(Pixel coordinate grounding data)
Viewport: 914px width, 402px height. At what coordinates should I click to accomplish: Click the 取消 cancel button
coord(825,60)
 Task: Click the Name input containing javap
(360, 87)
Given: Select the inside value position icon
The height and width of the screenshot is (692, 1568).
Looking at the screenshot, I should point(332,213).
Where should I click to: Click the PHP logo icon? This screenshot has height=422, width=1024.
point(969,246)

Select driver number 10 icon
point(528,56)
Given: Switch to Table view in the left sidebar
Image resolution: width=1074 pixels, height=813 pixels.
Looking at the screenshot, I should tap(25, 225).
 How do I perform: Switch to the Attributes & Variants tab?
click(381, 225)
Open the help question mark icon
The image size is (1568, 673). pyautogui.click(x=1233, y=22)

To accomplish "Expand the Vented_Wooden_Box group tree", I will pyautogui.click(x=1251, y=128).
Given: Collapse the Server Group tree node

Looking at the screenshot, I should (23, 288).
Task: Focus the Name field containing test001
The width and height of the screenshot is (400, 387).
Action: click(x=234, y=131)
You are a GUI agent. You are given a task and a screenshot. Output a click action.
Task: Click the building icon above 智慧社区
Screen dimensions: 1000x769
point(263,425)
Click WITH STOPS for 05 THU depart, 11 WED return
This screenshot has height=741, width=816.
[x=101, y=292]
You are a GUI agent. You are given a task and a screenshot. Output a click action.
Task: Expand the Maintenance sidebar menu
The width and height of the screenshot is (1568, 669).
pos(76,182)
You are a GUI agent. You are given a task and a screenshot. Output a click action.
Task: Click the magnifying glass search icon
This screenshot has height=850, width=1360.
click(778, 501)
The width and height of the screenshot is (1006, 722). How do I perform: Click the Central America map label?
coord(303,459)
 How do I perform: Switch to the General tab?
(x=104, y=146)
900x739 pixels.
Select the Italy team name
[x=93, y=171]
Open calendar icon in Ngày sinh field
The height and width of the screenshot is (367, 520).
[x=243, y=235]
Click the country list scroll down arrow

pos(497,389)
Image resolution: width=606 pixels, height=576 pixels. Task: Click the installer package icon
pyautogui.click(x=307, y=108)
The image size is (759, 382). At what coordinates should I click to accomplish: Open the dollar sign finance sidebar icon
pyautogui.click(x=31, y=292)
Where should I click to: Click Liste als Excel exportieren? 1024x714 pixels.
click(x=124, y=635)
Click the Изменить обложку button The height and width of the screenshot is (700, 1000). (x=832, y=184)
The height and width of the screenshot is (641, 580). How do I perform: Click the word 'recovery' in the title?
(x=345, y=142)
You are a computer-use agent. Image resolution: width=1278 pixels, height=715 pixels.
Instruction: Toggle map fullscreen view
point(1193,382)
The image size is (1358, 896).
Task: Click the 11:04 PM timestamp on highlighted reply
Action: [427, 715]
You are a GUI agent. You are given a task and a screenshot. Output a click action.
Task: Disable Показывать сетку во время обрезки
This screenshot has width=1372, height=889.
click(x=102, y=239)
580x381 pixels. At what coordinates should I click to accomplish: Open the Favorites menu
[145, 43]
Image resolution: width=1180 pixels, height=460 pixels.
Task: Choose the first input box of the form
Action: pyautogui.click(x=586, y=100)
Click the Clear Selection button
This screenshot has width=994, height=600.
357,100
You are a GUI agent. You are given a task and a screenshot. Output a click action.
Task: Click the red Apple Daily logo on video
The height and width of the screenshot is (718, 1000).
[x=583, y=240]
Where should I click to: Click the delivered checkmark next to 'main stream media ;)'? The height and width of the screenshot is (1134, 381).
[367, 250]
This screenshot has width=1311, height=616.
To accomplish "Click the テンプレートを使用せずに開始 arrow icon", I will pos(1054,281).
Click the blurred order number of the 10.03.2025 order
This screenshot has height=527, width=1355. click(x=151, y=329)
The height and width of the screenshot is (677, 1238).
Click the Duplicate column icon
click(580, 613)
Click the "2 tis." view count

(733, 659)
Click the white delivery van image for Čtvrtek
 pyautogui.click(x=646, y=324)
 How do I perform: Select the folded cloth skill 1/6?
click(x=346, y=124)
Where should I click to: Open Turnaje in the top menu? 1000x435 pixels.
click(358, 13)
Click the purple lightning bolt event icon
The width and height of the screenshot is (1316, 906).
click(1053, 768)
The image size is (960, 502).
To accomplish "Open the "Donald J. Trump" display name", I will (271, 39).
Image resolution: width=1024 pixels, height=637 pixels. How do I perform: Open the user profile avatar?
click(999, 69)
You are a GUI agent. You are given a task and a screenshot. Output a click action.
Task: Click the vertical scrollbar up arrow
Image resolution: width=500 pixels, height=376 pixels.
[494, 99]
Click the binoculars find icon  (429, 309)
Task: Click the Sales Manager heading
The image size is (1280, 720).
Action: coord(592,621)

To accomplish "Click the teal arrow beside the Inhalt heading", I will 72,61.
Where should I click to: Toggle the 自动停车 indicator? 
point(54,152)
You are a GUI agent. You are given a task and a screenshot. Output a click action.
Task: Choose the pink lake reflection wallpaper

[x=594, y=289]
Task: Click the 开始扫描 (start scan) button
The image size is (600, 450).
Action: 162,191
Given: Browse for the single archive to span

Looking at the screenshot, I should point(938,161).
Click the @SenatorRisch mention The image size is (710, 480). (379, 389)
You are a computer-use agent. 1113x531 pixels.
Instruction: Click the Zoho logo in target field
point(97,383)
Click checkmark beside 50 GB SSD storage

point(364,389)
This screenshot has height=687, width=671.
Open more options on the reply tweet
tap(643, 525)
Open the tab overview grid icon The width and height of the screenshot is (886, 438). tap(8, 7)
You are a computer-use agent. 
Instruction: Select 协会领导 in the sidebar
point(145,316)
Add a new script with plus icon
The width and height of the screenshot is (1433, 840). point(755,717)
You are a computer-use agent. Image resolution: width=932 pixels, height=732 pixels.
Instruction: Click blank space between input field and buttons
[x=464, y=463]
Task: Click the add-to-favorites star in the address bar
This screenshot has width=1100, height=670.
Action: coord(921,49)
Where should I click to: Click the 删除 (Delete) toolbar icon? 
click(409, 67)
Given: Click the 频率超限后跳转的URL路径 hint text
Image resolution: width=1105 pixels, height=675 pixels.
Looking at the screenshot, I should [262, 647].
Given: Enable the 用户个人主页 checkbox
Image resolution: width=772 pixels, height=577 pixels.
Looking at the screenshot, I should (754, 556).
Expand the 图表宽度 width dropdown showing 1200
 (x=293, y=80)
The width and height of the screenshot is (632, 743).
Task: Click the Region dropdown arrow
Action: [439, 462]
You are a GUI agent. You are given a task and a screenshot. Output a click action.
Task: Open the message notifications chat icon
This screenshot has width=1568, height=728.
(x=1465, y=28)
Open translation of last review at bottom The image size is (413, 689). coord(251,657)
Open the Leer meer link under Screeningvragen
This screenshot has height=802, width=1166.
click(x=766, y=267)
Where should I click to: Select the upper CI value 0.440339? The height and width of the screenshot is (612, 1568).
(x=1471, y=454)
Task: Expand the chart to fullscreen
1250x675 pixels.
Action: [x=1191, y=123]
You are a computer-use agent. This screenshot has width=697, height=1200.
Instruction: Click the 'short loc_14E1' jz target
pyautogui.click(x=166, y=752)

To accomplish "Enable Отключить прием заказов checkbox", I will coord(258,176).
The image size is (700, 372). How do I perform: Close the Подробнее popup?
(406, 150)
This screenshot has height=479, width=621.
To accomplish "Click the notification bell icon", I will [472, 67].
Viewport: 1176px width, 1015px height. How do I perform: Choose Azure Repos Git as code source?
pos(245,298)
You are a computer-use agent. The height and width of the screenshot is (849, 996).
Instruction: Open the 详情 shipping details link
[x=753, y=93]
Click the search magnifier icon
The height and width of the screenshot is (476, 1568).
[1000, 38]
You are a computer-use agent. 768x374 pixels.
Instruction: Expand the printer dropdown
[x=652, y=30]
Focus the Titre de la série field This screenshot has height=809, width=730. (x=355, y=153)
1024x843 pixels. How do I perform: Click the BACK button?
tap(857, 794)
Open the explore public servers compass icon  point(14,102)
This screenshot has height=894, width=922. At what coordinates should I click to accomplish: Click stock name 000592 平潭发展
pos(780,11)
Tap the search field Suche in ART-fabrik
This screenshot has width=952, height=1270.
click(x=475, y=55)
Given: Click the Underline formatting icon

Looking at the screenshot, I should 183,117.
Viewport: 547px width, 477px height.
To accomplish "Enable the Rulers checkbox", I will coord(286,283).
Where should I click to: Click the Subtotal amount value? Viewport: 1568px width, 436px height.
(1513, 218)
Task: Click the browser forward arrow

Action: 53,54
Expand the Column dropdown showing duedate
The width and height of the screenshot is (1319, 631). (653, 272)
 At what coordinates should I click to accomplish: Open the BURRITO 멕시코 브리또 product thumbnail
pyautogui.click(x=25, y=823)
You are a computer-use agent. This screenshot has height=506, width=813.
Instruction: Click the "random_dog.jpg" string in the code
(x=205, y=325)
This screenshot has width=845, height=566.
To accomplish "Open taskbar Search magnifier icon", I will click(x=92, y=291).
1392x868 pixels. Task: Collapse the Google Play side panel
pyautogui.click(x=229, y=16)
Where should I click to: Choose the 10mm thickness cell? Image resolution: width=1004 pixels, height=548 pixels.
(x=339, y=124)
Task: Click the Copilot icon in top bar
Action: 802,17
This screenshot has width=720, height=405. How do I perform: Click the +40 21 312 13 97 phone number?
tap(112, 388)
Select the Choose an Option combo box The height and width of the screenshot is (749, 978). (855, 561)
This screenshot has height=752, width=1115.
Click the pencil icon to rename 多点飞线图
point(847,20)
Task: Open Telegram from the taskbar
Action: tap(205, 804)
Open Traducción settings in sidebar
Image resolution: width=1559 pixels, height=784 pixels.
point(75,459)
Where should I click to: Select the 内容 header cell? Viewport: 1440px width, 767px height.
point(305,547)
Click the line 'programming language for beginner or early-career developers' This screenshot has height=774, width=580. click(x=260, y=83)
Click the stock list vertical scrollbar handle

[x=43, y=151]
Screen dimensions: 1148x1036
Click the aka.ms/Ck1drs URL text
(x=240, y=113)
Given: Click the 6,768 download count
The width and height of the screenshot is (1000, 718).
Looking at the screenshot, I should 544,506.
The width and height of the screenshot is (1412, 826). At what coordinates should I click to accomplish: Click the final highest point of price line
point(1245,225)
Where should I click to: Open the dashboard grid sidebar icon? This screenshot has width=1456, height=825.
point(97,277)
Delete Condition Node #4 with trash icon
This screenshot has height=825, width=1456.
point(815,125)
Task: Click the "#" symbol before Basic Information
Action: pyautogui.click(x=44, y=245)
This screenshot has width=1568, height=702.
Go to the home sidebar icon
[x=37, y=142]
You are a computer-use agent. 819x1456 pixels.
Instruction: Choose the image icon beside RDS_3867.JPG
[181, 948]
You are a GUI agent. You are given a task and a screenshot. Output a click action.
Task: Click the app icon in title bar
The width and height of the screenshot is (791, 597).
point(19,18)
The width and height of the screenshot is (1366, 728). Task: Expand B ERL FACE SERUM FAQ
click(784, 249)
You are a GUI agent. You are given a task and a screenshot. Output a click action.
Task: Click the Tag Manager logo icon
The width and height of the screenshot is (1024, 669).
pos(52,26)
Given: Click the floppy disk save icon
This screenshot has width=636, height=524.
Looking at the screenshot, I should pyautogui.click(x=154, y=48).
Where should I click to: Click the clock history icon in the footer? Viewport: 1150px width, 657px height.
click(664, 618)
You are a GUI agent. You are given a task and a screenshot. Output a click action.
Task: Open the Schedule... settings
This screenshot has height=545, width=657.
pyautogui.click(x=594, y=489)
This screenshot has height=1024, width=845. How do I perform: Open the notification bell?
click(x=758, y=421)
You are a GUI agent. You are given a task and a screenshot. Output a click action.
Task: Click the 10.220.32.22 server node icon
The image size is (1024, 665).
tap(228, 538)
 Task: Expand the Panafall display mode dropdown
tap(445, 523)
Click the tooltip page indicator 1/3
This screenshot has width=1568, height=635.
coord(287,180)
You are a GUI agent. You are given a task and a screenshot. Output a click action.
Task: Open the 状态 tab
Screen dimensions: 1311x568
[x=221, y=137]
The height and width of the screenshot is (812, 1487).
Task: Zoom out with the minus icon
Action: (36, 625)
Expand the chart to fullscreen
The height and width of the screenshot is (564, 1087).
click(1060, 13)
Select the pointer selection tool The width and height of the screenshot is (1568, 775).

## PROBLEM
Looking over the records, find each line with the word "magnifier" and copy it.

## ANSWER FOR THIS EXERCISE
Click the search magnifier icon
To accomplish "Open taskbar Search magnifier icon", I will click(x=92, y=291).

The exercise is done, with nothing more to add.